Dalam sistem hukum adat, perkawinan bukan sekadar urusan individu yang hendak menikah, melainkan juga urusan keluarga, masyarakat, dan leluhur. Dalam budaya Jawa, misalnya, harus terpenuhi unsur bibit, bebet, dan bobot. Sedangkan menurut sistem hukum negara, selain memenuhi unsur agama dan kepercayaan, perkawinan juga harus terdaftar pada instansi yang berwenang, seperti Kantor Urusan Agama bagi umat Islam.

Pemenuhan berbagai persyaratan di atas, terutama ketentuan bahwa perkawinan harus tercatat di Kantor Urusan Agama atau instansi terkait, menjadi dasar penting sebagaimana konteks judul berita ini. Oleh karena itu, muncul kebijakan pemerintah seperti Nikah Massal yang diprakarsai oleh Pemerintah Daerah Kota Palembang baru-baru ini dan menjadi perhatian masyarakat. Acara tersebut dilaksanakan di Hotel Swarna Dwipa beberapa waktu lalu.
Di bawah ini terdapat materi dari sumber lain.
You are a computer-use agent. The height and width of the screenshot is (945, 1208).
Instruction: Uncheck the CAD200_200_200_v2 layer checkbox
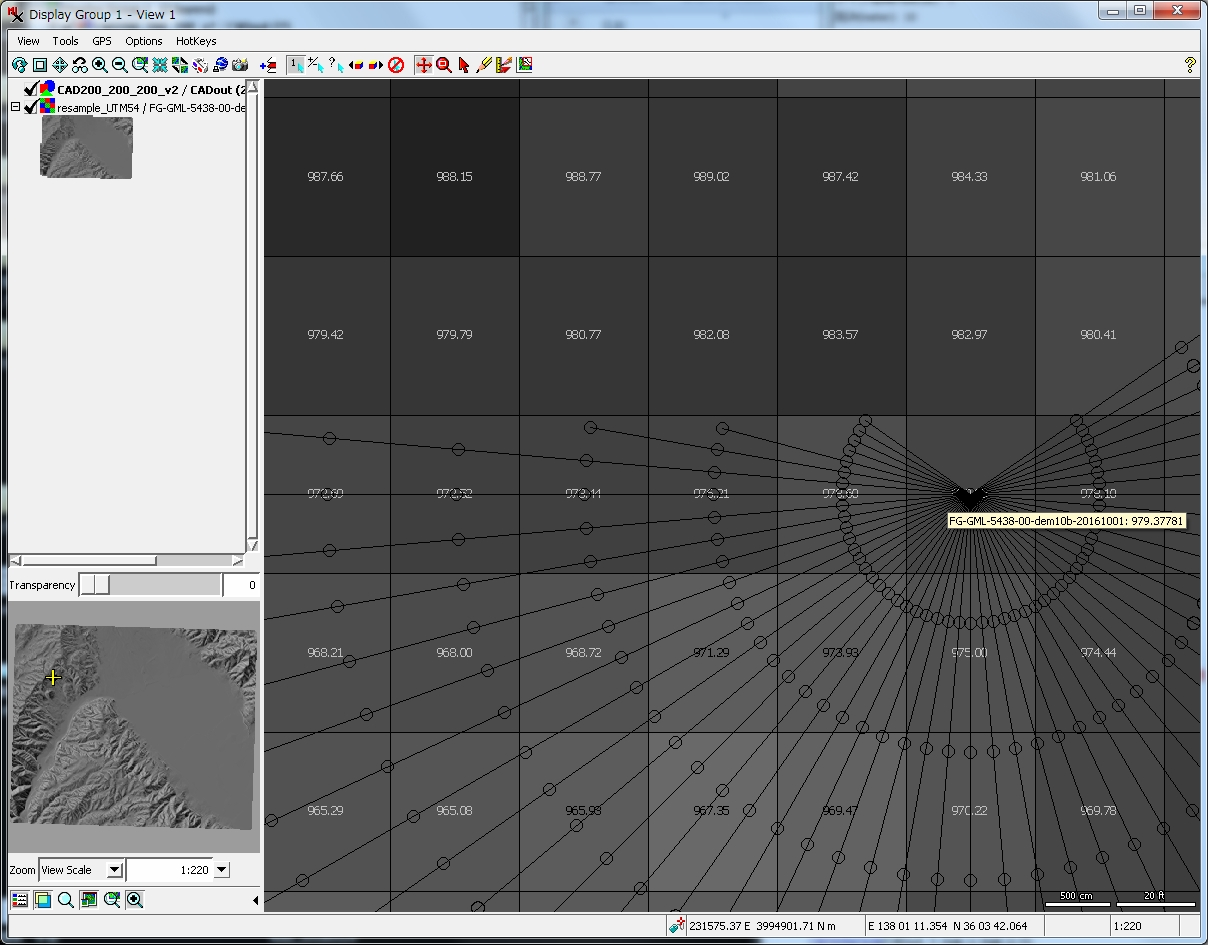coord(31,90)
Pernikahan massal ini diikuti oleh pasangan-pasangan yang sebelumnya telah melaksanakan perkawinan menurut agama dan adatnya, tetapi belum mendaftarkan perkawinannya secara resmi di instansi pemerintah. Setelah melalui proses administrasi yang telah ditentukan, barulah mereka memperoleh buku atau akta nikah.
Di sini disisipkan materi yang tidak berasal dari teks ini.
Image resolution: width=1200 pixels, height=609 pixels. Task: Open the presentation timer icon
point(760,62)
Inilah inti dari proses pernikahan massal, yaitu untuk memperoleh syarat formal yang sah menurut hukum negara, berupa buku atau akta nikah. Dokumen tersebut memiliki nilai penting bagi para pasangan agar perkawinan mereka di masa lalu (janji lama) akhirnya disahkan secara hukum negara (ketentuan formal). Dengan demikian, masing-masing pihak memperoleh pengakuan negara atas pernikahan mereka.